* **ACTIVITY**
Nothing is to be altered; the data must be repeated exactly.

[Excerpts from a dataset]
=== Section Start ===

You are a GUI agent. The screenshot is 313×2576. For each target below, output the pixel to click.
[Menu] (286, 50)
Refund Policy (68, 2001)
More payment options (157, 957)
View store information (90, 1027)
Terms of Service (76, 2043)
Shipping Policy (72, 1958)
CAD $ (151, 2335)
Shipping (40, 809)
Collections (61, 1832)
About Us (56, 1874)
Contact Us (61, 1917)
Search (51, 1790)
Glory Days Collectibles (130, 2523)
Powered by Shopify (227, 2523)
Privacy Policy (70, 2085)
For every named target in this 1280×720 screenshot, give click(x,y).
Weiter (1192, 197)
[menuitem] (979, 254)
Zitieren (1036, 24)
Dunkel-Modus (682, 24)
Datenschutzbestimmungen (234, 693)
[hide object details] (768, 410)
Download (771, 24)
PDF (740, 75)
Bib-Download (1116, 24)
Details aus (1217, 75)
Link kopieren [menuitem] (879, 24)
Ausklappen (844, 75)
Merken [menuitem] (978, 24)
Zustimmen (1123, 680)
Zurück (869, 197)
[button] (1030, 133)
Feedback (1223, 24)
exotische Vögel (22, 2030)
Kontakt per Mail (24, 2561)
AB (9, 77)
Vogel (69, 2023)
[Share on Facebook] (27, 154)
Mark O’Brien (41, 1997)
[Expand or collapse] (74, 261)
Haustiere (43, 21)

=== Section End ===

* **SOLUTION BELOW**
You are a GUI agent. The screenshot is 313×2576. For each target below, output the pixel to click.
[Menu] (286, 50)
Refund Policy (68, 2001)
More payment options (157, 957)
View store information (90, 1027)
Terms of Service (76, 2043)
Shipping Policy (72, 1958)
CAD $ (151, 2335)
Shipping (40, 809)
Collections (61, 1832)
About Us (56, 1874)
Contact Us (61, 1917)
Search (51, 1790)
Glory Days Collectibles (130, 2523)
Powered by Shopify (227, 2523)
Privacy Policy (70, 2085)
For every named target in this 1280×720 screenshot, give click(x,y).
Weiter (1192, 197)
[menuitem] (979, 254)
Zitieren (1036, 24)
Dunkel-Modus (682, 24)
Datenschutzbestimmungen (234, 693)
[hide object details] (768, 410)
Download (771, 24)
PDF (740, 75)
Bib-Download (1116, 24)
Details aus (1217, 75)
Link kopieren [menuitem] (879, 24)
Ausklappen (844, 75)
Merken [menuitem] (978, 24)
Zustimmen (1123, 680)
Zurück (869, 197)
[button] (1030, 133)
Feedback (1223, 24)
exotische Vögel (22, 2030)
Kontakt per Mail (24, 2561)
AB (9, 77)
Vogel (69, 2023)
[Share on Facebook] (27, 154)
Mark O’Brien (41, 1997)
[Expand or collapse] (74, 261)
Haustiere (43, 21)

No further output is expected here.